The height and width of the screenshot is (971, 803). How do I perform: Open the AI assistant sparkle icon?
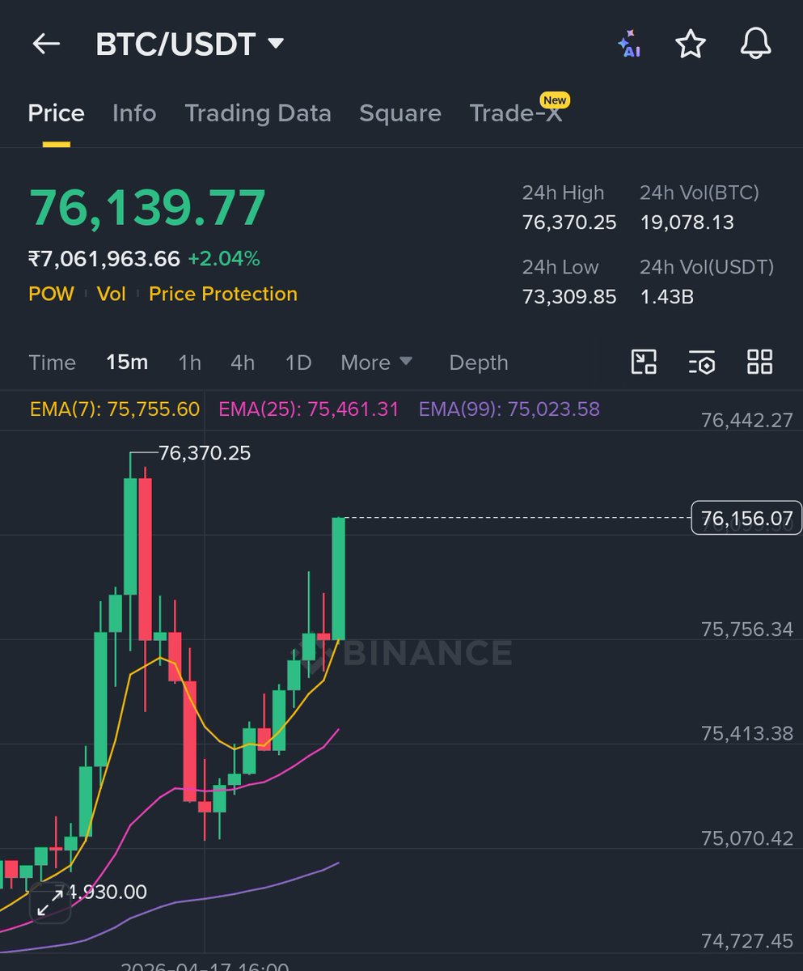pos(628,45)
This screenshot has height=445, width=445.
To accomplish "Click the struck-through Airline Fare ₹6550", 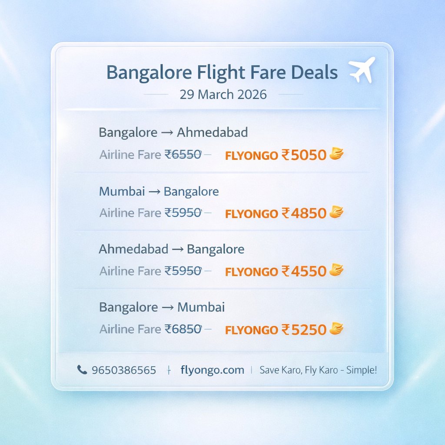I will 151,154.
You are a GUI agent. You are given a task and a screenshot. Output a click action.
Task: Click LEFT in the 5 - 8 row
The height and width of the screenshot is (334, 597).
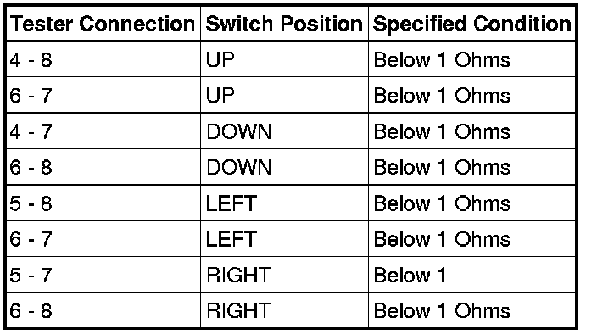[232, 203]
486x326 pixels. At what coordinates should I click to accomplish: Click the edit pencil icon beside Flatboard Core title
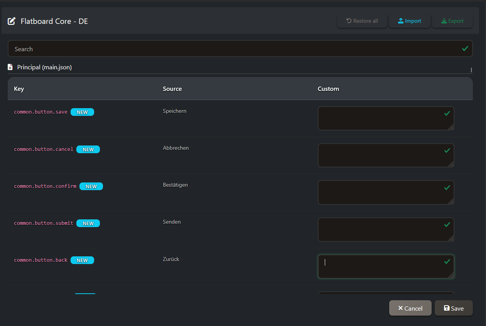click(12, 21)
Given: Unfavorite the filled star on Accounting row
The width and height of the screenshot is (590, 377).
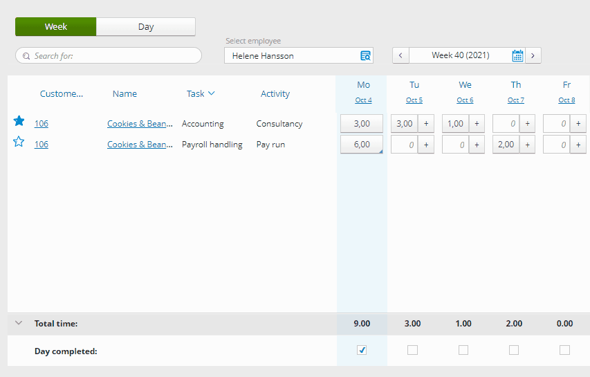Looking at the screenshot, I should pos(19,121).
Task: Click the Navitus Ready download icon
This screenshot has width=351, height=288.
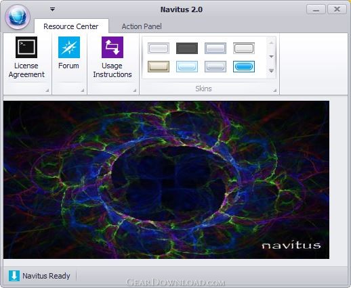Action: pos(14,276)
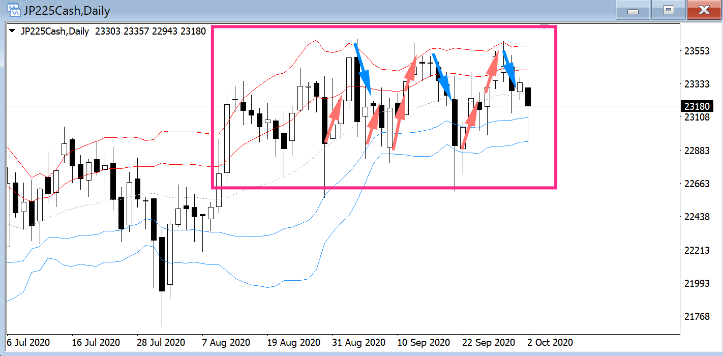Click the black triangle before JP225Cash,Daily label
The height and width of the screenshot is (356, 723).
pyautogui.click(x=12, y=32)
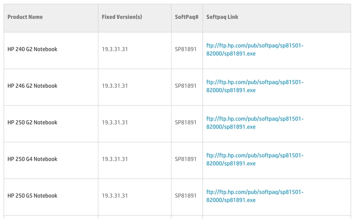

◆ **What this task involves**
Set down exactly and only the lines from the line that contains "The width and" through the last line of the entries above, with both of those lines included and the pictures left out.

◆ **Solution to this exercise**
The width and height of the screenshot is (590, 377).
Looking at the screenshot, I should pos(19,121).
Task: Click the Navitus Ready download icon
This screenshot has width=351, height=288.
Action: pos(14,276)
Click the black triangle before JP225Cash,Daily label
The height and width of the screenshot is (356, 723).
pyautogui.click(x=12, y=32)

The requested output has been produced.